I must stop waking up to Radio 4. Quite apart from the fact that my eldest daughter tells me it isn’t “cool”, too often it raises my blood pressure before I’ve had a chance to gulp a first restorative cuppa.

So it was when waking to the Opposition education spokesman giving it some on the back of a study done in 2012, purporting to show how much our children had slipped behind other countries in reading, maths and science.

What the study actually showed was the consequences of 13 years of misrule by the last lot, since kids tested would, of course, have been educated before the education reforms of the coalition Government.

The solution offered by the Opposition is just as bizarre. Instead of giving headteachers more autonomy, which most save the teaching unions appear to think is a good thing, they’d reverse the process set in train by, eh, the last Government.

My friend Boris John-son, below, gets away, endearingly, with the odd faux pas because of his humour and the sense people rightly have that he is well intentioned.

However, reflecting on the inherited nature of intelligence and where that may lead you, he was skating on thin ice. Some things are best left unsaid by politicians, since they will almost certainly be misconstrued.

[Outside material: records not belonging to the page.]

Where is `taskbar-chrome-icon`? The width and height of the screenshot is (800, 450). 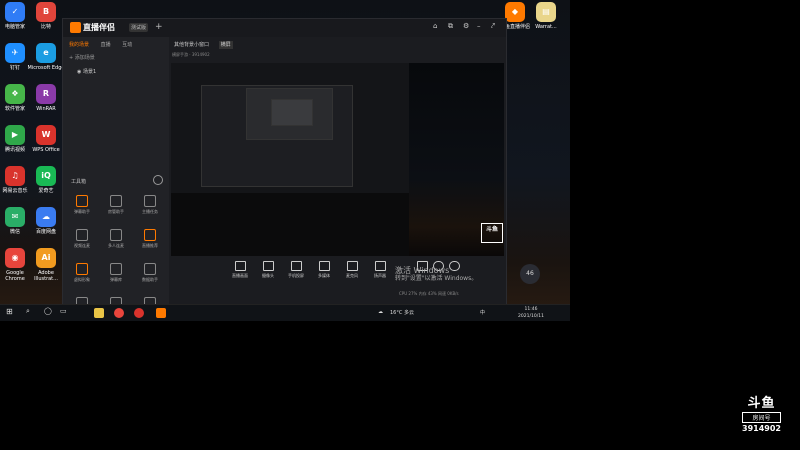 taskbar-chrome-icon is located at coordinates (119, 313).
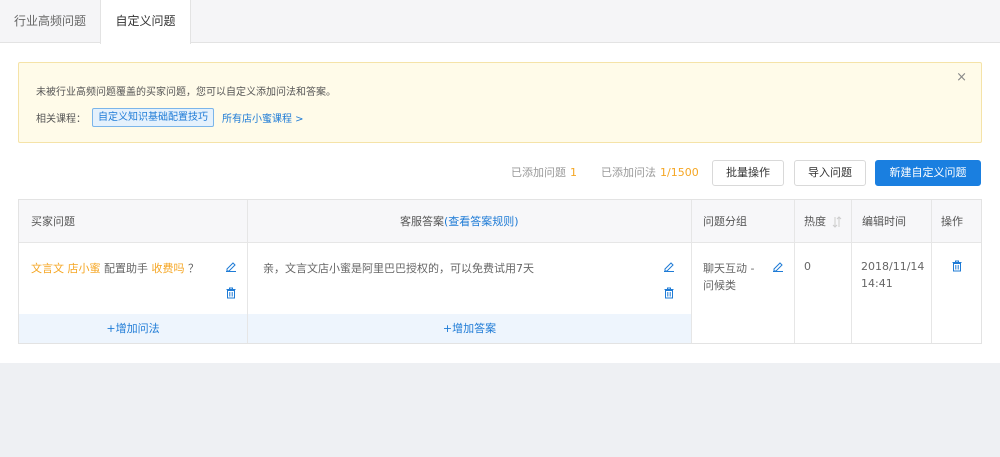 The width and height of the screenshot is (1000, 457). I want to click on new-custom-question-button: 新建自定义问题, so click(928, 173).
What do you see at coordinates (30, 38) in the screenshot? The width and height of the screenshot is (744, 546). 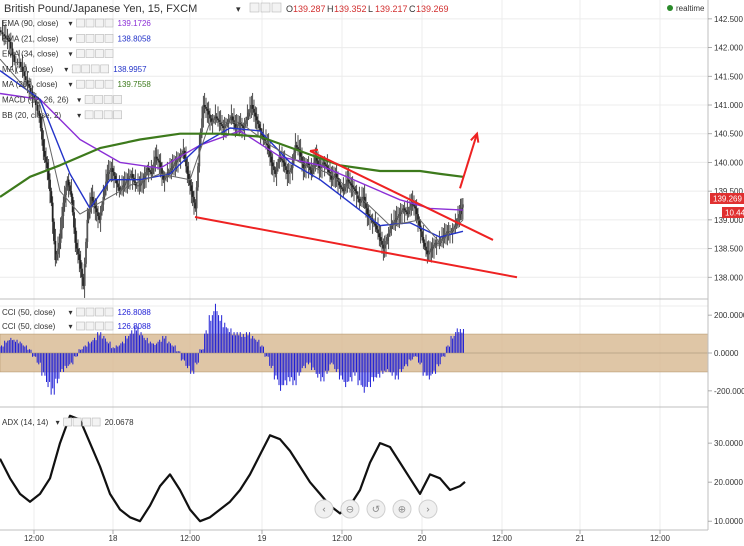 I see `indicator-name: EMA (21, close)` at bounding box center [30, 38].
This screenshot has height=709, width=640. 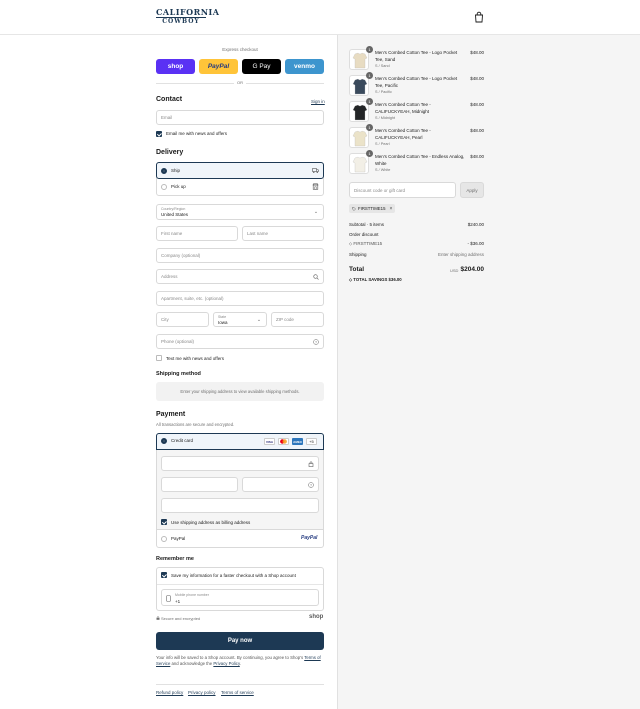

Lots of things, genetic and environmental, influence human abilities and attributes, strengths and weaknesses. It may sound prim to say so, but if you’re blessed with great gifts you should be prepared to shoulder significant responsibility to improve life for those who have been dealt a less favourable hand.

That’s a belief I think can be shared across the political spectrum.

Well done David Cameron, for leading such a successful trade mission to China.

The value of business that the PM’s attracted to Britain is impressive and will percolate throughout the UK economy, boosting jobs and helping to power us out of Brownian gloom. As I write, George Osborne is putting the finishing touches to his autumn statement.

May the budget be forever in your favour.